Indicators identified in the literature include sterilization costs, the differential between domestic and foreign real interest rates, the net financial cost of holding reserves (typically using measure of reserves of sovereign bond spreads), and the opportunity cost of forgone consumption or investment (see Hauner, 2006; Jeanne and Ranciere, 2006).
FDI, aid, and remittances are measured as ratios to GDP. Large natural disasters are identified if the number of people affected and the economic damage was considered to be among the top 25th percentile of the distribution. Data on natural disasters are drawn from the Emergency Events Database (EM-DAT), published by the Center for Research on the Epidemiology of Disasters (CRED).
The correlation between different shocks ranges from –0.05 to 0.05. While remittances are included in defining shock episodes, the number of observations for remittances is rather limited, making it difficult to analyze remittances shock episodes separately.
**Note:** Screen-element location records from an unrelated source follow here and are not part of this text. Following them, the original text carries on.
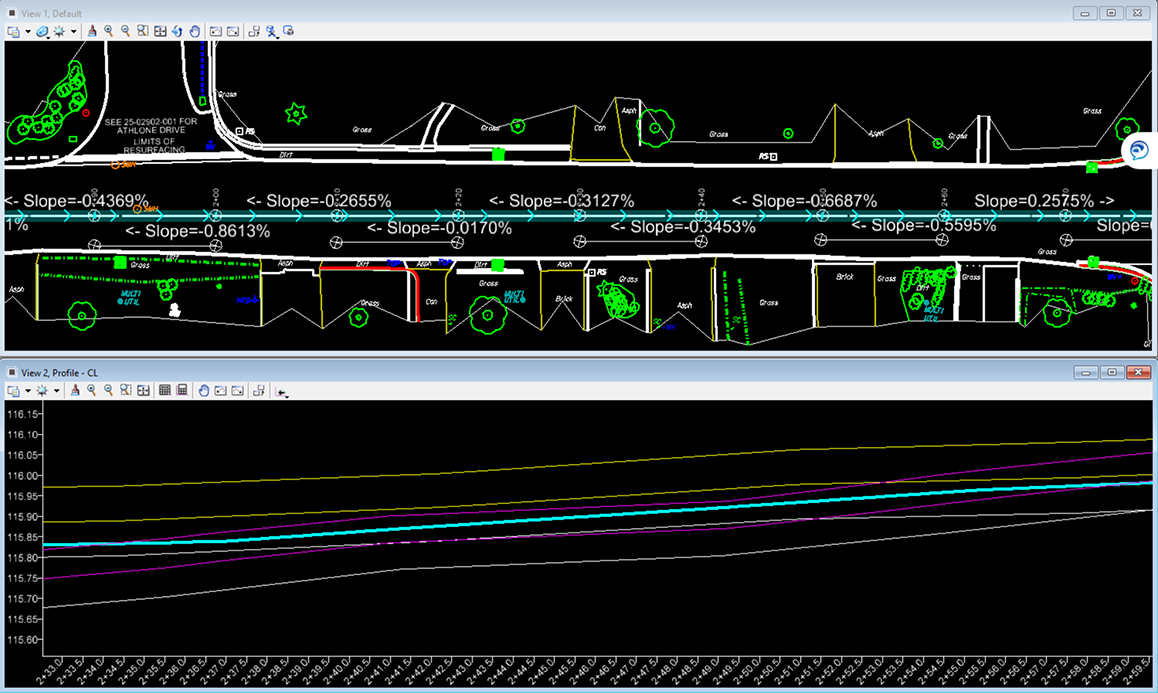Expand brightness dropdown arrow in View 2
Screen dimensions: 1158x693
click(x=57, y=390)
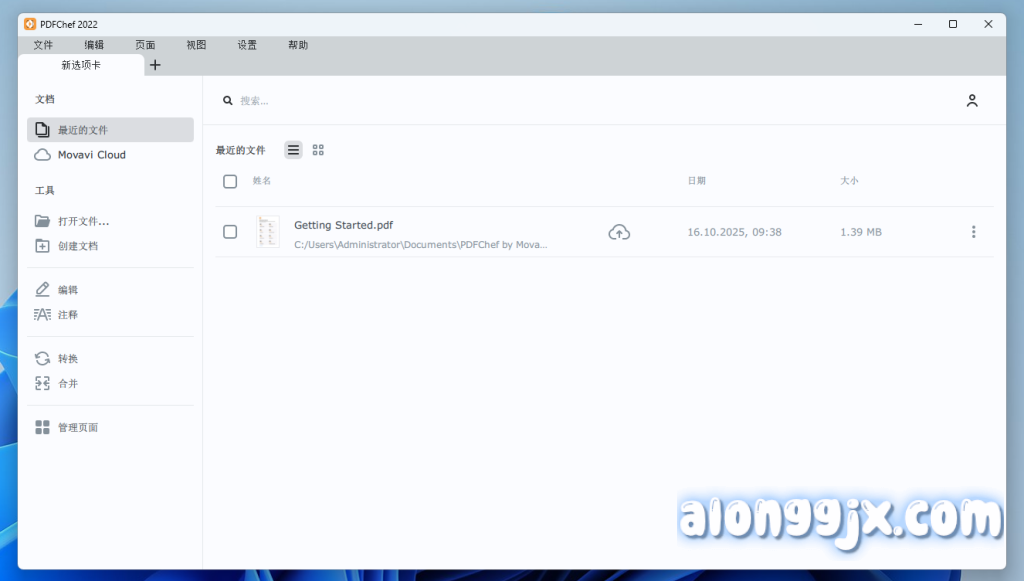The width and height of the screenshot is (1024, 581).
Task: Open the three-dot menu for Getting Started.pdf
Action: (x=973, y=232)
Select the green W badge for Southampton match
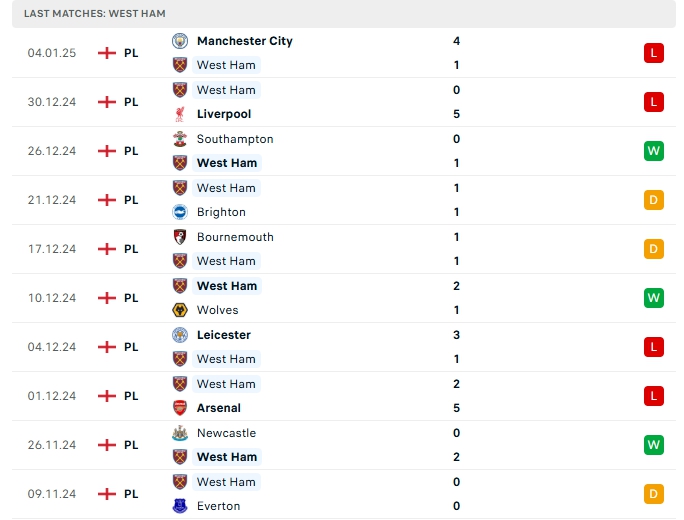This screenshot has height=520, width=684. tap(654, 151)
Research suggests that adverse external shocks tend to induce breaks in trend growth rather than fluctuations around a trend. Our definition of crisis events thus attempts to capture the combined effects of level drops and growth declines.
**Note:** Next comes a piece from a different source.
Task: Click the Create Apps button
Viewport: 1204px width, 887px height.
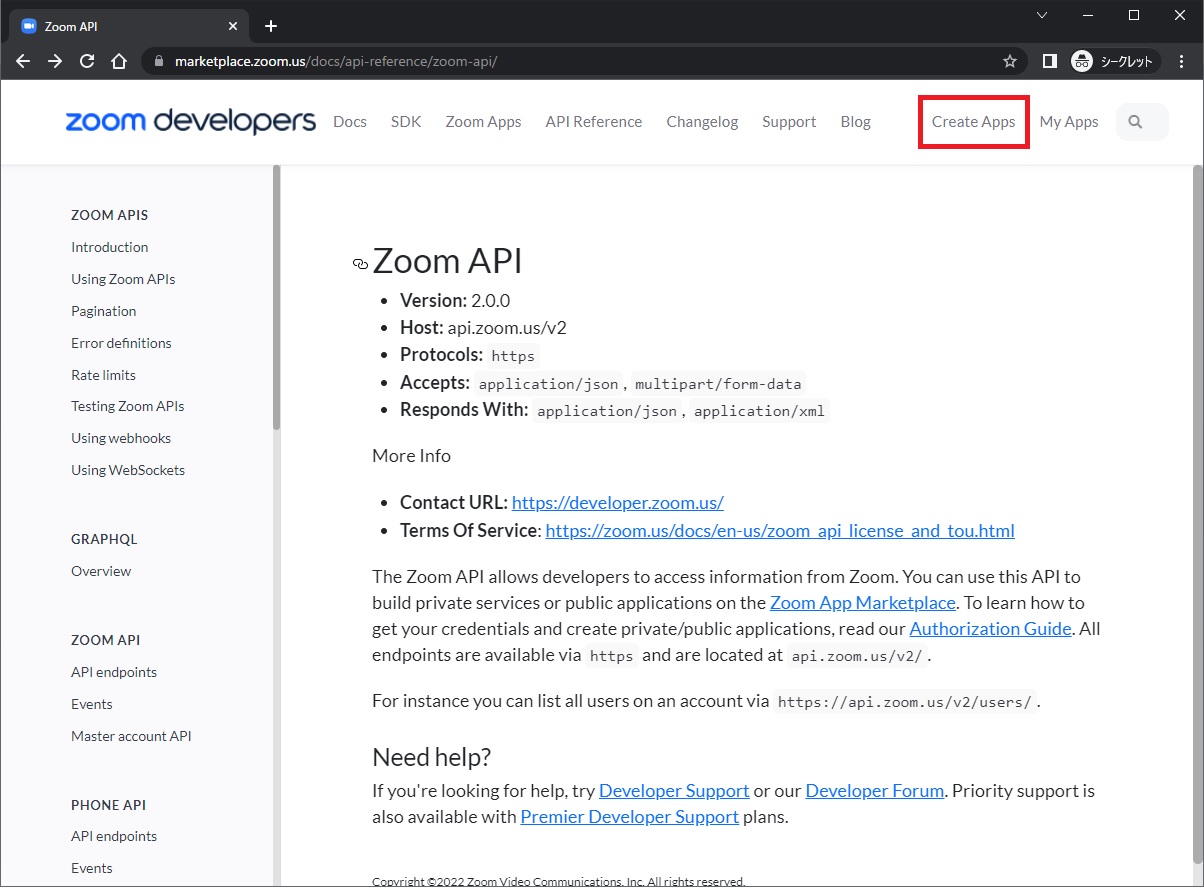Action: click(x=973, y=122)
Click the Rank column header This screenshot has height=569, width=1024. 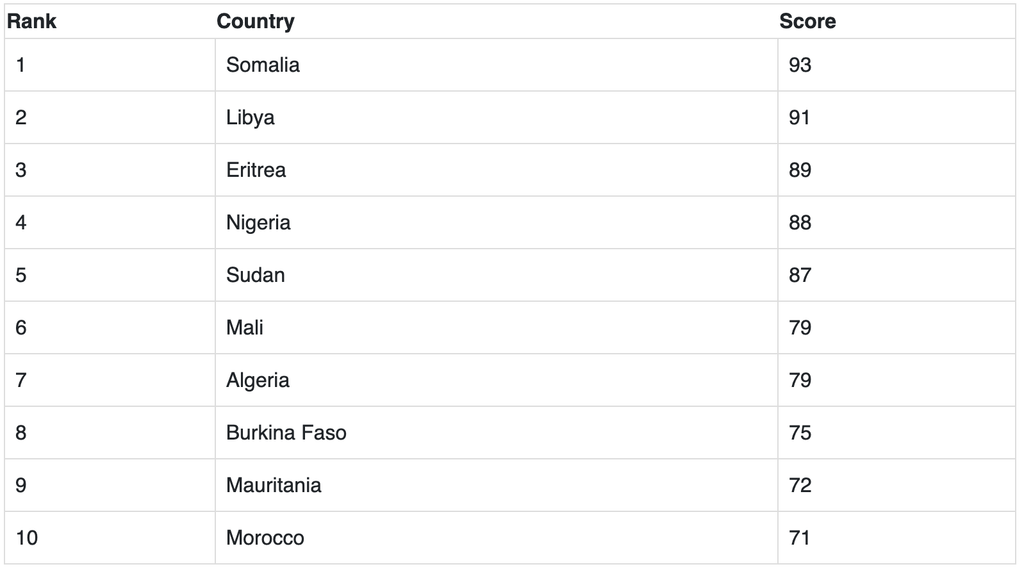[32, 21]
The CPIA is a broad indicator of the quality of a country’s present policy and institutional framework. It is based on 16 criteria, which are grouped into four clusters: economic management, structural policies, policy for social inclusion and equity, and public sector management and institutions.
Various specifications for the IMF program dummy were considered, including a one-year lag and a combined dummy for lagged and contemporaneous IMF programs. The lagged dummy variable was not statistically significant in any of the specifications. One would expect a positive coefficient for the contemporaneous IMF dummy if there is endogeneity. However, the regression results in Table 5.2 show a statistically significant negative coefficient for the IMF program dummy, indicating that our results are not due to endogeneity.
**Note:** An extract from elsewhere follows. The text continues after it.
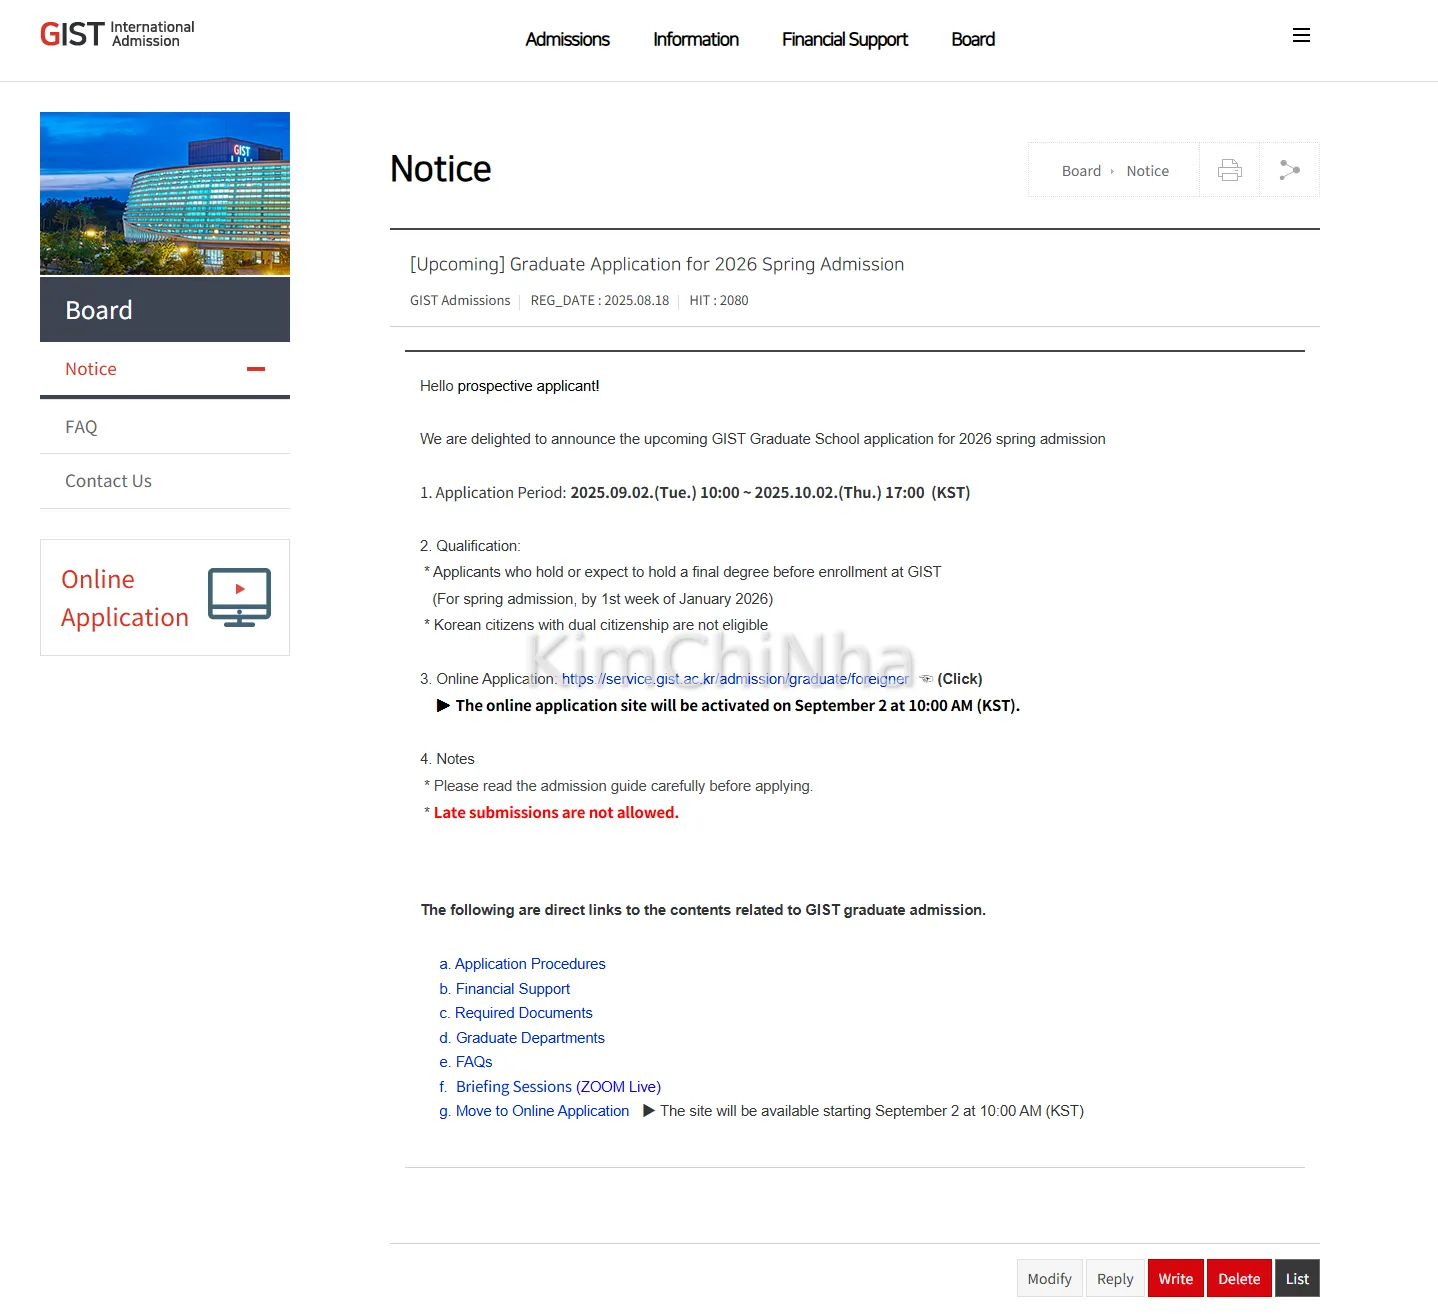1438x1314 pixels.
Task: Collapse the Notice sidebar item via minus icon
Action: pyautogui.click(x=256, y=369)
Remittance shocks are not included in the regressions as the number of observations drop substantially if the variable is included in the regression.
Alternative specifications were considered for the reserve variable, including R* = R/(1 + R). The resulting optimal reserve levels turned out to be very similar to those obtained by assuming a log specification (results available upon request).